Needed from the data below: every line from the one with "Cantu, (82, 204)" up to and including the one with "মিদুল খান (91, 2544)", repeated exactly and with nothing else.

Records from a data collection:
-- -- --

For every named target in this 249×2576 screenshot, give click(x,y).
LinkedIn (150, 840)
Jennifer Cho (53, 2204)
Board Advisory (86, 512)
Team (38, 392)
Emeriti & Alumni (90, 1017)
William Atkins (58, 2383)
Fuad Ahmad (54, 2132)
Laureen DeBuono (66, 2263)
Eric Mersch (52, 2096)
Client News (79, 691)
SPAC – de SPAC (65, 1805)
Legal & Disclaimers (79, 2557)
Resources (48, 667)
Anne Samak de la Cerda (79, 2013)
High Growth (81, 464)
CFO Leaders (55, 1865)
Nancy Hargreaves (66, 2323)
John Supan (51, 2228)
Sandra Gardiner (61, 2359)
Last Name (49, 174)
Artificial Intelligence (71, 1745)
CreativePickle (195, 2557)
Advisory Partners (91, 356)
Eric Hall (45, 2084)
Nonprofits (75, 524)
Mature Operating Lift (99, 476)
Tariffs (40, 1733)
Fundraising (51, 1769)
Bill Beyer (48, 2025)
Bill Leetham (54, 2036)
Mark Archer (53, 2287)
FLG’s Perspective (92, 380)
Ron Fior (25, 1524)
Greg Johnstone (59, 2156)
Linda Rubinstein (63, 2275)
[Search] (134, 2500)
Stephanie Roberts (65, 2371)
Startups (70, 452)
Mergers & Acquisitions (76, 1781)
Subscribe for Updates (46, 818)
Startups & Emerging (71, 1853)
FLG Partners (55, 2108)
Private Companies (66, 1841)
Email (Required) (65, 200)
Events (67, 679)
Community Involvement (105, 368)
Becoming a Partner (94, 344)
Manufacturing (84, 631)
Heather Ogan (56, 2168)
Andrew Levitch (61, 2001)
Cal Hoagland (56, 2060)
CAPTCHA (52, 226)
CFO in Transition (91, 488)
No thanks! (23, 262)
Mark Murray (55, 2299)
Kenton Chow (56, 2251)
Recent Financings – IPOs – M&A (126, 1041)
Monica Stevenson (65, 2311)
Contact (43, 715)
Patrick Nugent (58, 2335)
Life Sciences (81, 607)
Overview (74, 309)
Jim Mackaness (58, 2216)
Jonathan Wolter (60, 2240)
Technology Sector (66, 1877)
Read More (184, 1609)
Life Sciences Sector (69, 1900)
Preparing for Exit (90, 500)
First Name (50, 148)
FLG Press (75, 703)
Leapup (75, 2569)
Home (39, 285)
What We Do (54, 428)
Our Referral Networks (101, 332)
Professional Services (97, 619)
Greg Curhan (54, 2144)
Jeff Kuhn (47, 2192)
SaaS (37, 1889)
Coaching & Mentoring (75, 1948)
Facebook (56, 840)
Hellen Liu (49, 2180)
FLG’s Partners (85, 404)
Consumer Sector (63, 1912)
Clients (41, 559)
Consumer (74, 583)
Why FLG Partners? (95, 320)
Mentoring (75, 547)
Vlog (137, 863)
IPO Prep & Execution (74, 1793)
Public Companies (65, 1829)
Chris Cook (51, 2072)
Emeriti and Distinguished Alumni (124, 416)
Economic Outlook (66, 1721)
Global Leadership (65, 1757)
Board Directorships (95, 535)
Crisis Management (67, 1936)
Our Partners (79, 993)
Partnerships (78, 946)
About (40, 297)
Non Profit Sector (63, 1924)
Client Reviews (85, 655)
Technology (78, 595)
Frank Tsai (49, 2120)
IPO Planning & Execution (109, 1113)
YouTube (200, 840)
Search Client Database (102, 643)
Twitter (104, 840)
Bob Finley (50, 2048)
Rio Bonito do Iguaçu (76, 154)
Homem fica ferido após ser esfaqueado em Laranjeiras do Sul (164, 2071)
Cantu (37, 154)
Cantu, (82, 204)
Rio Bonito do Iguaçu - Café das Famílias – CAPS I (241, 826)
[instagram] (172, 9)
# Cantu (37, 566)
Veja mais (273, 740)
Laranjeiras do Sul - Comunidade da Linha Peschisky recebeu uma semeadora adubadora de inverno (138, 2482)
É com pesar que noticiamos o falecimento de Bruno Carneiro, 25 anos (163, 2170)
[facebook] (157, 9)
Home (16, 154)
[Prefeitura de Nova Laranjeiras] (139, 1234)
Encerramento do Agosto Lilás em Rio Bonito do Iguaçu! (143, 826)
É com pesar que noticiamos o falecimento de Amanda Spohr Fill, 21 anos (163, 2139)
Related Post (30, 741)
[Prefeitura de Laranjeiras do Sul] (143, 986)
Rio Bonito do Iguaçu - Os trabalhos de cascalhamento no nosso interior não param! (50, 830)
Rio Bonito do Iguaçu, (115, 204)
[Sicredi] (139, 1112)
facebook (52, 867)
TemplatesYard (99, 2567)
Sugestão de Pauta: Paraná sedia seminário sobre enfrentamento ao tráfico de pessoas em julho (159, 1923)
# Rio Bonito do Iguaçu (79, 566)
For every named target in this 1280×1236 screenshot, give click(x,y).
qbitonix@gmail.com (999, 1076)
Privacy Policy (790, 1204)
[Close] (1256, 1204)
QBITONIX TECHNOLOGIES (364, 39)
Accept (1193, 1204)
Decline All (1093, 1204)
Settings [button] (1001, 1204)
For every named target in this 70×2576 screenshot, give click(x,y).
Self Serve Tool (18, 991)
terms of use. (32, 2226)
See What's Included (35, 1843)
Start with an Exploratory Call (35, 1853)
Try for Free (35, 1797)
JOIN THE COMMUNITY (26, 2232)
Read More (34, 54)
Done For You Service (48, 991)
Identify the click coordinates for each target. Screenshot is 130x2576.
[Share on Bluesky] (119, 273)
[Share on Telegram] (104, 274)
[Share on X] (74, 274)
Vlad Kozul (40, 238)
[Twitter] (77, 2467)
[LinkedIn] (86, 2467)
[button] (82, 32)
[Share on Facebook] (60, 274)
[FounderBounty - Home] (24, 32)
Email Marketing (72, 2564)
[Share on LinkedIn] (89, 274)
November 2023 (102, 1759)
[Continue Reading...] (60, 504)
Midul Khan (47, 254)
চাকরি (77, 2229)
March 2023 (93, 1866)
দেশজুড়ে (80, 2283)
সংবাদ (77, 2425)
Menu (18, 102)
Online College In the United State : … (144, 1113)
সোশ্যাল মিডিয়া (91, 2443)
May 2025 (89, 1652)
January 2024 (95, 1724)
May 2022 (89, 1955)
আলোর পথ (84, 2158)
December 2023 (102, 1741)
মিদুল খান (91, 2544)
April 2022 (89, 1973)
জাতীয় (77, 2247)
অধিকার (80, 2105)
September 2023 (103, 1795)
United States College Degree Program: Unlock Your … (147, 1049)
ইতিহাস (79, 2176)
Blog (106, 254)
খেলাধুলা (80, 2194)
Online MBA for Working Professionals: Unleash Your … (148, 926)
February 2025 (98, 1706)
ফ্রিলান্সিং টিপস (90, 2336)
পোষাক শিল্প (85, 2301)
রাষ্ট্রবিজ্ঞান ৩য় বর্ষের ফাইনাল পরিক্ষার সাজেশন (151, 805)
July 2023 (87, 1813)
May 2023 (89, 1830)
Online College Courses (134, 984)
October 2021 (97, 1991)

-- -- --

SOLUTION FOR THIS EXERCISE:
Cantu, (82, 204)
Rio Bonito do Iguaçu - Café das Famílias – CAPS I (241, 826)
[instagram] (172, 9)
# Cantu (37, 566)
Veja mais (273, 740)
Laranjeiras do Sul - Comunidade da Linha Peschisky recebeu uma semeadora adubadora de inverno (138, 2482)
É com pesar que noticiamos o falecimento de Bruno Carneiro, 25 anos (163, 2170)
[facebook] (157, 9)
Home (16, 154)
[Prefeitura de Nova Laranjeiras] (139, 1234)
Encerramento do Agosto Lilás em Rio Bonito do Iguaçu! (143, 826)
É com pesar que noticiamos o falecimento de Amanda Spohr Fill, 21 anos (163, 2139)
Related Post (30, 741)
[Prefeitura de Laranjeiras do Sul] (143, 986)
Rio Bonito do Iguaçu - Os trabalhos de cascalhamento no nosso interior não param! (50, 830)
Rio Bonito do Iguaçu, (115, 204)
[Sicredi] (139, 1112)
facebook (52, 867)
TemplatesYard (99, 2567)
Sugestão de Pauta: Paraná sedia seminário sobre enfrentamento ao tráfico de pessoas em julho (159, 1923)
# Rio Bonito do Iguaçu (79, 566)
For every named target in this 1280×1236 screenshot, give click(x,y).
qbitonix@gmail.com (999, 1076)
Privacy Policy (790, 1204)
[Close] (1256, 1204)
QBITONIX TECHNOLOGIES (364, 39)
Accept (1193, 1204)
Decline All (1093, 1204)
Settings [button] (1001, 1204)
For every named target in this 70×2576 screenshot, give click(x,y).
Self Serve Tool (18, 991)
terms of use. (32, 2226)
See What's Included (35, 1843)
Start with an Exploratory Call (35, 1853)
Try for Free (35, 1797)
JOIN THE COMMUNITY (26, 2232)
Read More (34, 54)
Done For You Service (48, 991)
Identify the click coordinates for each target. Screenshot is 130x2576.
[Share on Bluesky] (119, 273)
[Share on Telegram] (104, 274)
[Share on X] (74, 274)
Vlad Kozul (40, 238)
[Twitter] (77, 2467)
[LinkedIn] (86, 2467)
[button] (82, 32)
[Share on Facebook] (60, 274)
[FounderBounty - Home] (24, 32)
Email Marketing (72, 2564)
[Share on LinkedIn] (89, 274)
November 2023 (102, 1759)
[Continue Reading...] (60, 504)
Midul Khan (47, 254)
চাকরি (77, 2229)
March 2023 (93, 1866)
দেশজুড়ে (80, 2283)
সংবাদ (77, 2425)
Menu (18, 102)
Online College In the United State : … (144, 1113)
সোশ্যাল মিডিয়া (91, 2443)
May 2025 (89, 1652)
January 2024 (95, 1724)
May 2022 (89, 1955)
আলোর পথ (84, 2158)
December 2023 (102, 1741)
মিদুল খান (91, 2544)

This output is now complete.